Once that other person knocks back, they'll be automatically connected to you on all the relevant social channels -- Facebook, Twitter, Instagram and so forth -- as long as they agree to it. If you'd rather not share anything, but you still want to chat, you can just chat through the app itself. It will instantly note when and where you met, so that it's easier to remember who that person is on your contacts list.

Knock Knock was created in part by Ankur Jain, who's also the founder of Humin, a contact-management platform that hooks into your phone's address book. He says the app was created because there's still a lot of awkwardness around meeting people for the first time. "There's the awkwardness of asking someone for their number when they don't really want to give it to you, or forgetting someone's name a mere 10 minutes after you've met," he says. Knock Knock, however, aims to remove that friction.

"The easiest way to think about it is this. In a real-life situation, say you're at a conference; if you wave at someone, and they wave back, it's an invitation to talk and chat," he says. "At the end of that, you can leave and there's no commitment. Or you can choose how you want to stay in touch if you want to take it further."

Aside from connecting one on one, you can also create Knock Knock groups for a group chat -- you can just knock the phone to instantly join the group -- and from there, group members can connect individually if they want. This, Jain says, is great for finding friends at crowded events or meeting up with mutual buddies. Perhaps even a bit of matchmaking, if that's something you're into. Even in a group chat situation, though, you're free to choose just what information about yourself you want to share with the group.

You also don't need to be in the same room to respond to a knock. Say you weren't paying attention to your phone at the party, and went home, where you suddenly see that guy you talked to at the party had sent a knock to you to stay in touch. You can then respond (or not) to that notification if you like. "It's super-low commitment," says Jain, likening it to the casualness of Snapchat, but applied to messaging like WhatsApp.

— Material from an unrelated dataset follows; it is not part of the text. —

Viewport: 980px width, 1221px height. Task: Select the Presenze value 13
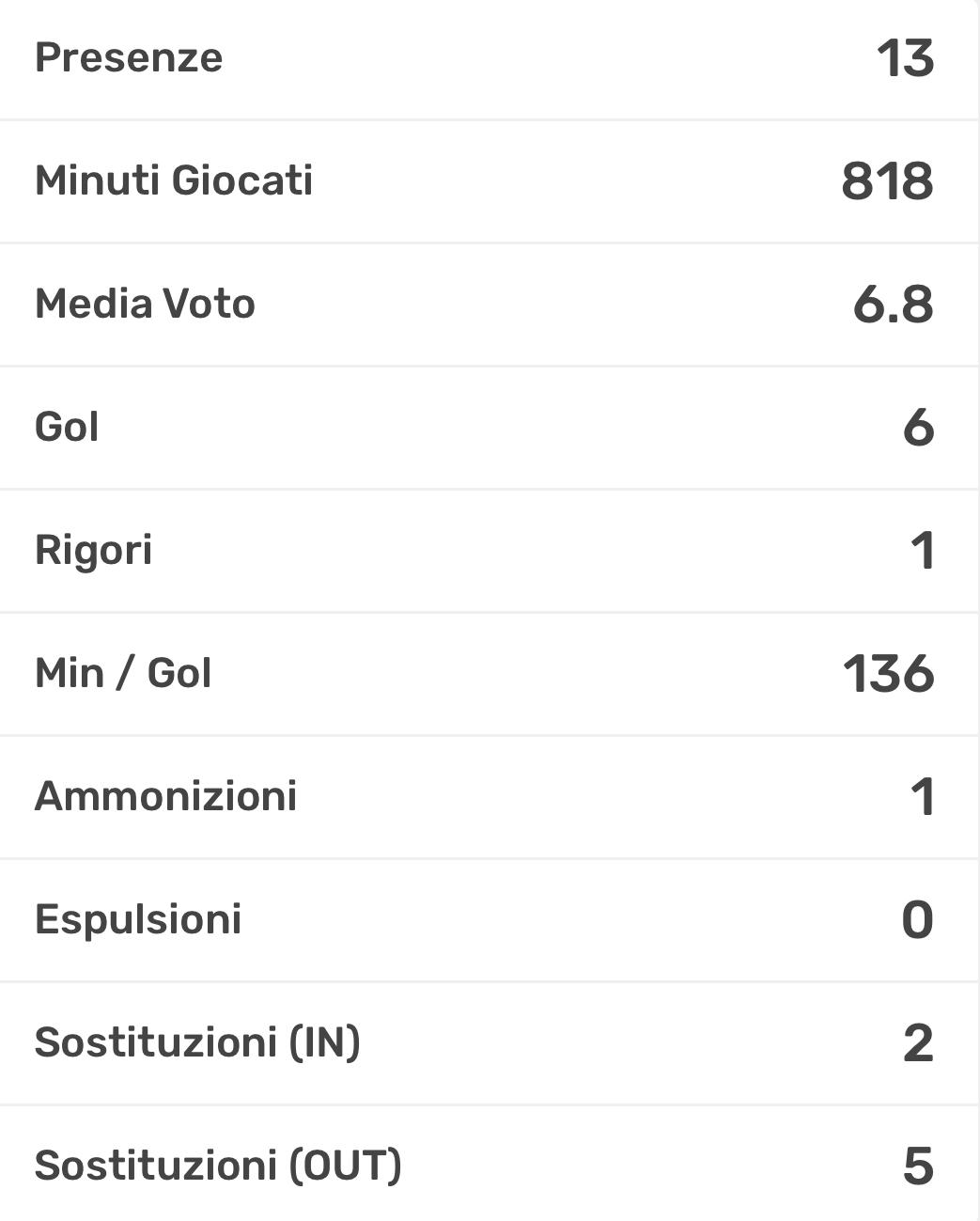click(x=905, y=58)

It's worth noting here that by default, only your first name can be seen on that Bluetooth mesh network. If you prefer, you can also opt for other privacy settings like to not be noticed by strangers, only sharing your initials or not displaying a photo. Unlike apps like Highlight that simply display who you are if you're in a nearby location, Jain says, Knock Knock lets you control how much you're willing to share.

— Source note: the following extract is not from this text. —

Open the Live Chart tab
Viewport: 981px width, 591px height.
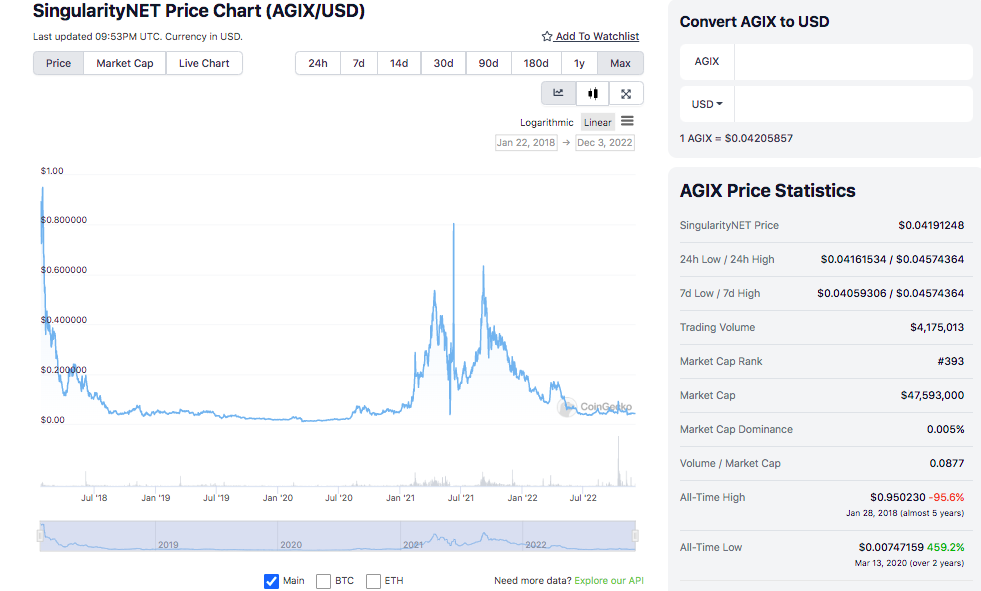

So what happens if the other person doesn't have Knock Knock, but you still want to tell that person what your username is on the various social networks? Well, you can still use the app to send that info to them, but you'll need their phone number -- it simply sends it to them in a text message.

"We're launching this mostly for college students," Jain says. "They're frequently in scenarios where they're meeting new people." Also, now that there's a litany of ways to keep in touch with one another -- Snapchat, Instagram, Facebook and Twitter just to name a few -- it's a little weird to just list them all to your newfound buddy and hope they follow you back. It's far easier to just give them a list and have them decide to follow you or not, says Jain.

Thanks to Jain's connections, the team was able to put together a promo video for the app starring Richard Branson, and Sophia Bush (seen above). If that's enough to persuade you, you can go ahead and download the app -- it's available for both Android and iOS -- starting today.